··· Data rows
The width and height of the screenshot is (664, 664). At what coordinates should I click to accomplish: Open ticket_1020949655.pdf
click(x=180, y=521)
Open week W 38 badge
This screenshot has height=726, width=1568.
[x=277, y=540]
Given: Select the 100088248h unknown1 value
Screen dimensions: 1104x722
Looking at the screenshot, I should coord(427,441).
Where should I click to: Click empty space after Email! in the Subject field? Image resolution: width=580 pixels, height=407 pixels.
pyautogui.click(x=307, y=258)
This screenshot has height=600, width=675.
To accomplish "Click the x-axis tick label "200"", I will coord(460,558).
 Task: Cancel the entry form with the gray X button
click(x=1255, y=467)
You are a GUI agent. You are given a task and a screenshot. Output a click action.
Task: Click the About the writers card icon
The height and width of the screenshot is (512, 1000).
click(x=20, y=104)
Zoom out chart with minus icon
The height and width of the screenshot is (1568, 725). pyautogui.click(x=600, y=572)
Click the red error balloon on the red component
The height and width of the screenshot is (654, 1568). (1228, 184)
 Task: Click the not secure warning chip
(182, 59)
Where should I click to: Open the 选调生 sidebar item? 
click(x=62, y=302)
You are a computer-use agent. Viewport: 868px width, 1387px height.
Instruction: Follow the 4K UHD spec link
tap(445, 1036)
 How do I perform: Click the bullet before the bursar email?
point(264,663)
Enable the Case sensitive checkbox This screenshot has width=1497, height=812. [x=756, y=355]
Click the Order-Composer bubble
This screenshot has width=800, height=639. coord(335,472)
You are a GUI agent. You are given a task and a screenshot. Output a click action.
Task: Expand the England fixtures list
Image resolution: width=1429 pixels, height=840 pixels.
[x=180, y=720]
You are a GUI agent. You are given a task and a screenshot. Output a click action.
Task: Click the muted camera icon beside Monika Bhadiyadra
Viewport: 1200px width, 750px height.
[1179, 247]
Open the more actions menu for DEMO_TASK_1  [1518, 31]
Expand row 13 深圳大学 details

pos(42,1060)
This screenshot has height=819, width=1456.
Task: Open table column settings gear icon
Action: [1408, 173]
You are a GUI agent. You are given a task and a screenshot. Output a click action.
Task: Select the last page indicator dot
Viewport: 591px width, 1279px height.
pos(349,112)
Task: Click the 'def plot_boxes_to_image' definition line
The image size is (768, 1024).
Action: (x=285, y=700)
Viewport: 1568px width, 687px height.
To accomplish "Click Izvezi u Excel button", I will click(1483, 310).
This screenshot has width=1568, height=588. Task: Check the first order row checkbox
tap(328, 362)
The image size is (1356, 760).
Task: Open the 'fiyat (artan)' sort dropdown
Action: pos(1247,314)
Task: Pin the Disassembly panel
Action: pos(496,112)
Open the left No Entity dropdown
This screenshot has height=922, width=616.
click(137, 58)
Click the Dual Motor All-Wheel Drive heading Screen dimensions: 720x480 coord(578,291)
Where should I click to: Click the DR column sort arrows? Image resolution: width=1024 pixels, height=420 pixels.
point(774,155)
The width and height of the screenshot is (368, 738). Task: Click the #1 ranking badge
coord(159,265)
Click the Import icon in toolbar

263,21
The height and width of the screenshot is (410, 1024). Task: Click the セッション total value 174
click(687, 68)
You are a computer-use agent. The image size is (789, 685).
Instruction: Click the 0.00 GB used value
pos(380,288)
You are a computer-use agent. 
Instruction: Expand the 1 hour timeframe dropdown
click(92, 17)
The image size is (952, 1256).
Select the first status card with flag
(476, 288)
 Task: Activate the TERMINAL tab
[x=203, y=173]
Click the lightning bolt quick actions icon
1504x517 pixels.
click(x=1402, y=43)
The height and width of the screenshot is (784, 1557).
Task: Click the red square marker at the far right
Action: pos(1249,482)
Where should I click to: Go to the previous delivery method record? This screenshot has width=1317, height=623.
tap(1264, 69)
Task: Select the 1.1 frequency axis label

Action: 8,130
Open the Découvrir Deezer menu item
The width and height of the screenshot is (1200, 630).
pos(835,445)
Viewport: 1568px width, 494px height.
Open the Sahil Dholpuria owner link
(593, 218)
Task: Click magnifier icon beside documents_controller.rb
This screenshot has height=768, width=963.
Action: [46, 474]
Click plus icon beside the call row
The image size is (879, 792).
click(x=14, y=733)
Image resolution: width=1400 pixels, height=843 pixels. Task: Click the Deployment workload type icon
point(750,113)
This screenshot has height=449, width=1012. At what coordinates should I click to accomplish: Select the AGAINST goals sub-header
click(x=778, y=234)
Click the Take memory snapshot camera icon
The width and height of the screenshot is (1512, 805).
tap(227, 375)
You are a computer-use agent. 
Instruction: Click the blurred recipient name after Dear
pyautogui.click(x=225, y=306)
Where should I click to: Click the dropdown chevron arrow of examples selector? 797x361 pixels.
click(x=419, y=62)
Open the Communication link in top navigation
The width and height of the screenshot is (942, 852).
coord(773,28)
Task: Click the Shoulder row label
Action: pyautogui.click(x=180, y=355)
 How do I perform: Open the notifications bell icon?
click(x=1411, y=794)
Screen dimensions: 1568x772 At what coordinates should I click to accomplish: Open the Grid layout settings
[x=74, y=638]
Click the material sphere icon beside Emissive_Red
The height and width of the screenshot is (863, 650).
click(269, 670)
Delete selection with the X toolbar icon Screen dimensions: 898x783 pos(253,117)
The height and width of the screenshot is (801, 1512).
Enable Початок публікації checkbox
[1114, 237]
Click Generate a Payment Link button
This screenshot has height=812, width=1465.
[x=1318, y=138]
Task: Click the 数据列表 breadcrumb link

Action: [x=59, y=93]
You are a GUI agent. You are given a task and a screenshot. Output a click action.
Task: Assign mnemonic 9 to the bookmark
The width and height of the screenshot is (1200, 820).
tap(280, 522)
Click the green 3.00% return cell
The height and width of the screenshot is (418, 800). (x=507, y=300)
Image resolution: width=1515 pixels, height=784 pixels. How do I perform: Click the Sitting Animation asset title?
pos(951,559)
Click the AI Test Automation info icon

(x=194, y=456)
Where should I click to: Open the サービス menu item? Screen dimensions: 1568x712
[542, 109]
······
→ Given request: How many of the lines above contain the string "value"? Reply with the number only.

→ Exercise response: 3